Mortality
کتاب های مرتبط
- اطلاعات
- نقد و بررسی
- دیدگاه کاربران
نقد و بررسی
Starred review from July 30, 2012
Diagnosed with the esophageal cancer to which he eventually succumbed in December 2011, cultural critic Hitchens found himself a finalist in the race of life, and in his typically unflinching and bold manner, he candidly shares his thoughts about his suffering, the etiquette of illness and wellness, and religion in this stark and powerful memoir. Commenting on the persistent metaphor of battle that doctors and friends use to describe his life with cancer (most of this book was published in Vanity Fair), Hitchens mightily challenges this image, for “when you sit in a room... and kindly people bring a huge transparent bag of poison and plug it into your arm, and you either read or don’t read a book while the venom sack gradually empties itself into your system, the image of the ardent soldier is the very last one that will occur to you.” As a result of his various treatments, Hitchens begins to lose his voice, which, given his life as public gadfly through writing and speeches, devastates him. “What do I hope for? If not a cure, then a remission. And what do I want back? In the most beautiful apposition of two of the simplest words in our language: the freedom of speech.” Hitchens’s powerful voice compels us to consider carefully the small measures by which we live every day and to cherish them.

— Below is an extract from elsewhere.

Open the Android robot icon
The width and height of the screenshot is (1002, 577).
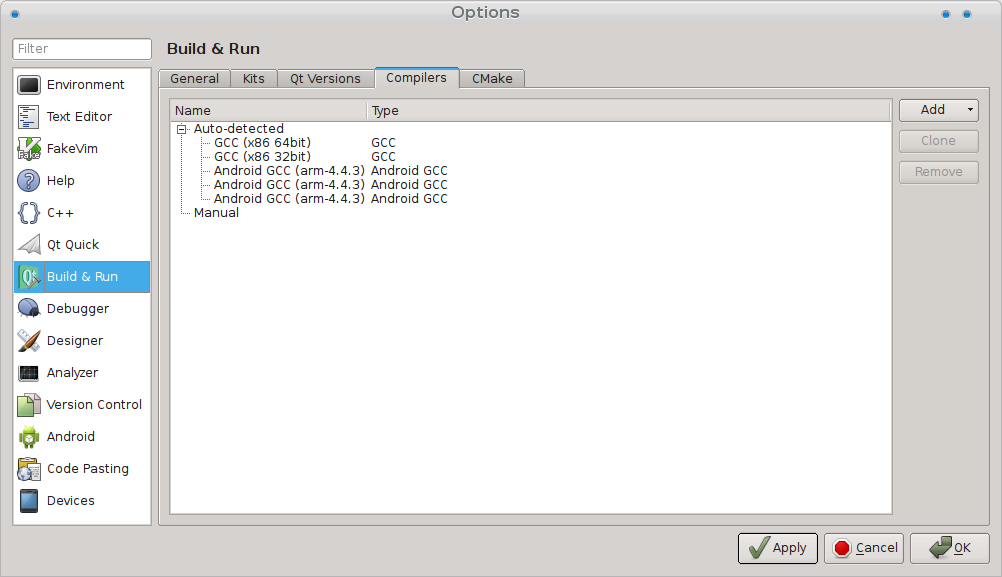tap(29, 437)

Starred review from August 15, 2012
A jovially combative riposte to anyone who thought that death would silence master controversialist Hitchens (Hitch-22, 2010, etc.). Even as he lay--or sat or paced--dying in the unfamiliar confines of a hospital last year, the author had plenty to say about matters of life and death. Here, in pieces published in Vanity Fair to which are added rough notes and apothegms left behind in manuscript, Hitchens gives the strongest possible sense of his exhausting battle against the aggressive cancer spreading through his body. He waged that battle with customary sardonic good humor, calling the medical-industrial world into which he had been thrust "Tumortown." More arrestingly, Hitchens conceived of the move from life to death as a sudden relocation, even a deportation, into another land: "The country has a language of its own--a lingua franca that manages to be both dull and difficult and that contains names like ondansetron, for anti-nausea medication--as well as some unsettling gestures that require a bit of getting used to." One such gesture was the physician's plunging of fingers into the neck to gauge whether a cancer had spread into the lymph nodes, but others were more subtle, including the hushed tones and reverences that came with the business. Hitchens, famously an atheist, visited the question of whether he should take Pascal's wager and bet on God, concluding in the negative even as good God-fearing citizens filled his inbox with assurances that God was punishing him for his blasphemies with throat cancer. A reasonable thought, Hitchens concludes, though since he's a writer, wouldn't such a God have afflicted his hands first? Certainly, Hitchens died too soon. May this moving little visit to his hospital room not be the last word from him.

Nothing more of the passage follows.